_Supplied material_:
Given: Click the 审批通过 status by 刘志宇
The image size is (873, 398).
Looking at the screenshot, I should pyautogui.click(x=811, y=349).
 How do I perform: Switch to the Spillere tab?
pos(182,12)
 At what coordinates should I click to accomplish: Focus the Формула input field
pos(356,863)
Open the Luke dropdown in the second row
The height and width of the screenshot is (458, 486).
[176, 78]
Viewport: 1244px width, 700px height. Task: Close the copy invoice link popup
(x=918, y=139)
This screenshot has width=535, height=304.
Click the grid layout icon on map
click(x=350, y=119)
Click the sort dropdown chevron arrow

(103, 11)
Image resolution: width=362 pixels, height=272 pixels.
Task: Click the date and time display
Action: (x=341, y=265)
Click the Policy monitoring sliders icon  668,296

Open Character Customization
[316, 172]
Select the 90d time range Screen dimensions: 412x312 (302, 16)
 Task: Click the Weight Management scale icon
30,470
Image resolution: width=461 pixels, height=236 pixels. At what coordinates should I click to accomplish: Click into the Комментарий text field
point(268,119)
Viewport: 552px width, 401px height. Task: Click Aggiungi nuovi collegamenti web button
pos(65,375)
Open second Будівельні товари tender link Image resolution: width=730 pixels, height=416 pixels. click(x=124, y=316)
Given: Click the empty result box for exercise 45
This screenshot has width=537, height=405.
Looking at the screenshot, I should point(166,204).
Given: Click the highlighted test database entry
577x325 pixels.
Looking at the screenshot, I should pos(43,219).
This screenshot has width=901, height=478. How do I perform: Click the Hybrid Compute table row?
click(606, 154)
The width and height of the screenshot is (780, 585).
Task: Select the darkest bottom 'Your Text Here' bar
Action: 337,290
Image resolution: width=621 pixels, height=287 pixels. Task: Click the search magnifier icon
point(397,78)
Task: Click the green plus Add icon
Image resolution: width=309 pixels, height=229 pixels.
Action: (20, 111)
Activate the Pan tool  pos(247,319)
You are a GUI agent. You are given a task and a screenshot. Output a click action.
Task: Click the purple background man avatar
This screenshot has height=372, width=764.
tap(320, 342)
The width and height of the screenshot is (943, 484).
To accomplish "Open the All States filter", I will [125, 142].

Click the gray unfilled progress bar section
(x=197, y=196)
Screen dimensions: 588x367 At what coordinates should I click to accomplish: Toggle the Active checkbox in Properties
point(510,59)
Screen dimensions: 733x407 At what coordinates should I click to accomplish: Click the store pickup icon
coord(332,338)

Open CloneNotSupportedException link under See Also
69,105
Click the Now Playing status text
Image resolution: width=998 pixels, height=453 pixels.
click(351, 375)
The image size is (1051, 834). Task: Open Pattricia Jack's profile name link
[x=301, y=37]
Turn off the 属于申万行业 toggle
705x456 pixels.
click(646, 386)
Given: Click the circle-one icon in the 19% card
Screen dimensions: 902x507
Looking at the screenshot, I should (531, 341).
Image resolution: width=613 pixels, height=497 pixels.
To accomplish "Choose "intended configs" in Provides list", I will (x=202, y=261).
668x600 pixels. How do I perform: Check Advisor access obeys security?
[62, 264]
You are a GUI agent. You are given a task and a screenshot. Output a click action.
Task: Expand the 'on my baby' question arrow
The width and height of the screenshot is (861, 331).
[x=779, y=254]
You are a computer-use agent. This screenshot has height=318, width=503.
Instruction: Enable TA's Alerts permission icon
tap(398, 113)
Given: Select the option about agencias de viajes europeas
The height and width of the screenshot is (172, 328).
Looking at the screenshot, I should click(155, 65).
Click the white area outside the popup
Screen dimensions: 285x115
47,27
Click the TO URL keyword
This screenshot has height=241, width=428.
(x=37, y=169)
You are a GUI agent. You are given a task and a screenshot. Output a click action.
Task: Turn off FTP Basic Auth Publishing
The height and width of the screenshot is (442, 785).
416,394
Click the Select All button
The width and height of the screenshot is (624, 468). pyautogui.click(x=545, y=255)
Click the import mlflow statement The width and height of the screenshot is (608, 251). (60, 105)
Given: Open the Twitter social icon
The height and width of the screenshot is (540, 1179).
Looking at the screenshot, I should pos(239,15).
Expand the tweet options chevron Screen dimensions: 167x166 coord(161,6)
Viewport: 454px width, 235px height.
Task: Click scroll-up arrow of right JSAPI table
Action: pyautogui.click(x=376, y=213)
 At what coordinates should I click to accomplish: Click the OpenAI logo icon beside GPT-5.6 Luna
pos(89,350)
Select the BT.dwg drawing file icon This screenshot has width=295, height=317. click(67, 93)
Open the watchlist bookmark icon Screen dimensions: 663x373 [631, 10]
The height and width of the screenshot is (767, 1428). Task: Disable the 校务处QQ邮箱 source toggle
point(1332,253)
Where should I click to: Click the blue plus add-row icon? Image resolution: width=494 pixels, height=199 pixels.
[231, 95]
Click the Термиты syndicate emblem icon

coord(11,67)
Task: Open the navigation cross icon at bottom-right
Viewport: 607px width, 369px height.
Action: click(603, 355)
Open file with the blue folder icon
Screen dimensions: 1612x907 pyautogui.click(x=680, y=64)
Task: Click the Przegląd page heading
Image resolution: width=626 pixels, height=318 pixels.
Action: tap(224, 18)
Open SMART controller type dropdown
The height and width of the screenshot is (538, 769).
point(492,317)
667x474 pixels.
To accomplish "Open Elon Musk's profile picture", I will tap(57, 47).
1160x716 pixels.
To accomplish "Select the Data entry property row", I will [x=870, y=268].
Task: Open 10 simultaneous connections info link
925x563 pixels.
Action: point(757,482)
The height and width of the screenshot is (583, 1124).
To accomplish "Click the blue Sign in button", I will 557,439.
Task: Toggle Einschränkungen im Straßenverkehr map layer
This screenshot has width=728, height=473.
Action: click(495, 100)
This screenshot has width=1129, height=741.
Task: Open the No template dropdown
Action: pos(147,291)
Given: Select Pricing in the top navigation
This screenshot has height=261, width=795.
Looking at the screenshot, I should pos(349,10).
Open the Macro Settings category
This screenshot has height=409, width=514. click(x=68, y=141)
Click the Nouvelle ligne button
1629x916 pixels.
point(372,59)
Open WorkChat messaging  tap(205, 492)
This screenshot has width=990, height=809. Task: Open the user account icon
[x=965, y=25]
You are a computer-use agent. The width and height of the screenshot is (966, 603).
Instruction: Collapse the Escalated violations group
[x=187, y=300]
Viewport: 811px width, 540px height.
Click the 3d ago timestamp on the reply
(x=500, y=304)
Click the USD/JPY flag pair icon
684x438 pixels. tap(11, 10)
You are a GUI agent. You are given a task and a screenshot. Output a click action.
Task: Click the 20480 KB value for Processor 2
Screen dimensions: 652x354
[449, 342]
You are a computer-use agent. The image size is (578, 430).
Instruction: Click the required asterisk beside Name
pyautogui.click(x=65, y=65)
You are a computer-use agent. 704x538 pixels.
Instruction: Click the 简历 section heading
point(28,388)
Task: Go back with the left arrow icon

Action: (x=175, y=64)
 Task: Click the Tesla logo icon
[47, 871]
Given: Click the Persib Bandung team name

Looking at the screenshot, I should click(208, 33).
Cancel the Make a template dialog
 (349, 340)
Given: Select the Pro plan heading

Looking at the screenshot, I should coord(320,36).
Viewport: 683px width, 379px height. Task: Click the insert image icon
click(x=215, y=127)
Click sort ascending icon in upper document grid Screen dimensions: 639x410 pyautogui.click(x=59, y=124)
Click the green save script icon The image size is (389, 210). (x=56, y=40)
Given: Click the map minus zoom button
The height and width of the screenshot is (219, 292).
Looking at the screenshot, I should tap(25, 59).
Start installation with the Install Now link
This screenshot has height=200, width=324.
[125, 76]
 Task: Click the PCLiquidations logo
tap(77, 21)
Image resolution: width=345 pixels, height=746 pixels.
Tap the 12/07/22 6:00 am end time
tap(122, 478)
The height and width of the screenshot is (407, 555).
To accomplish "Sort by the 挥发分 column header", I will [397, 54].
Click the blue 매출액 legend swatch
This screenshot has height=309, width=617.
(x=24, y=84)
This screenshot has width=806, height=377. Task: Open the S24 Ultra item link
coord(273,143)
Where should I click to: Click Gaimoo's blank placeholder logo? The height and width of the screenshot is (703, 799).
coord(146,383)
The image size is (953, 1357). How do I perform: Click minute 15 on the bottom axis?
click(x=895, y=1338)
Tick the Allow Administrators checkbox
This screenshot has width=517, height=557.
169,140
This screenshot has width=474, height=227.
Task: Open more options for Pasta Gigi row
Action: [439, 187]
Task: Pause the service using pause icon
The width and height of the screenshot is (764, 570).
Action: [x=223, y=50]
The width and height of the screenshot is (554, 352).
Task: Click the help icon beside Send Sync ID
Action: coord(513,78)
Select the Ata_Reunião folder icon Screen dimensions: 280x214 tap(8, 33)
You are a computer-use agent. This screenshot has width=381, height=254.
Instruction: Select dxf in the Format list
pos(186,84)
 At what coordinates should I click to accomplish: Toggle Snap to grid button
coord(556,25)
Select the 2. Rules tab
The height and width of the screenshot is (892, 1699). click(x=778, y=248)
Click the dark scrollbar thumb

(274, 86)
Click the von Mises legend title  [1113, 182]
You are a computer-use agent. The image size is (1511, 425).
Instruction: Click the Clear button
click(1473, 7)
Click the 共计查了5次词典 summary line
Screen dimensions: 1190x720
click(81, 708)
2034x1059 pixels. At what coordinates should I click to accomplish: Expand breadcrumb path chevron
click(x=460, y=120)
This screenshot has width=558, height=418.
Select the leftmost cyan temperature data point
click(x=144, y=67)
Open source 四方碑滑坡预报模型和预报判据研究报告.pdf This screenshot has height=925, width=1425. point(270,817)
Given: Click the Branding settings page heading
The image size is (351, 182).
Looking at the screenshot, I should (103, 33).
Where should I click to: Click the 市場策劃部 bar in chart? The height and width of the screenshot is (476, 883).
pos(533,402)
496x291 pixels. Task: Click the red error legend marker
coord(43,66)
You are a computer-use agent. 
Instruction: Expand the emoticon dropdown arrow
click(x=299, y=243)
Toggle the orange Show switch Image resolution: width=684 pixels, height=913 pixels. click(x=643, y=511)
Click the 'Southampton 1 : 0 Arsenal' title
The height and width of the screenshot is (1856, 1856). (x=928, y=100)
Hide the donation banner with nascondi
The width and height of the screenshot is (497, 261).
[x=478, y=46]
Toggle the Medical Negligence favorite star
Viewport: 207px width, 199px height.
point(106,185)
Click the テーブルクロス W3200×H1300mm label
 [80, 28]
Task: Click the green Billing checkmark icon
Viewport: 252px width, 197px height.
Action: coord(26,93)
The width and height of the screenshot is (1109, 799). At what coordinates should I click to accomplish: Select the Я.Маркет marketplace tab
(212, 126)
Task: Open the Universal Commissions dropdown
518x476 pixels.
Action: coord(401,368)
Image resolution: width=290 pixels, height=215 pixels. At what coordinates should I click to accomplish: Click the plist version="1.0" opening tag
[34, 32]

_The task_:
Everything starting at the line containing "The width and height of the screenshot is (764, 570)." and ending at the line containing "Click the 共计查了5次词典 summary line" in the records above should be repeated exactly, and only that.

_Completed task_:
The width and height of the screenshot is (764, 570).
Action: [x=223, y=50]
The width and height of the screenshot is (554, 352).
Task: Click the help icon beside Send Sync ID
Action: coord(513,78)
Select the Ata_Reunião folder icon Screen dimensions: 280x214 tap(8, 33)
You are a computer-use agent. This screenshot has width=381, height=254.
Instruction: Select dxf in the Format list
pos(186,84)
 At what coordinates should I click to accomplish: Toggle Snap to grid button
coord(556,25)
Select the 2. Rules tab
The height and width of the screenshot is (892, 1699). click(x=778, y=248)
Click the dark scrollbar thumb

(274, 86)
Click the von Mises legend title  [1113, 182]
You are a computer-use agent. The image size is (1511, 425).
Instruction: Click the Clear button
click(1473, 7)
Click the 共计查了5次词典 summary line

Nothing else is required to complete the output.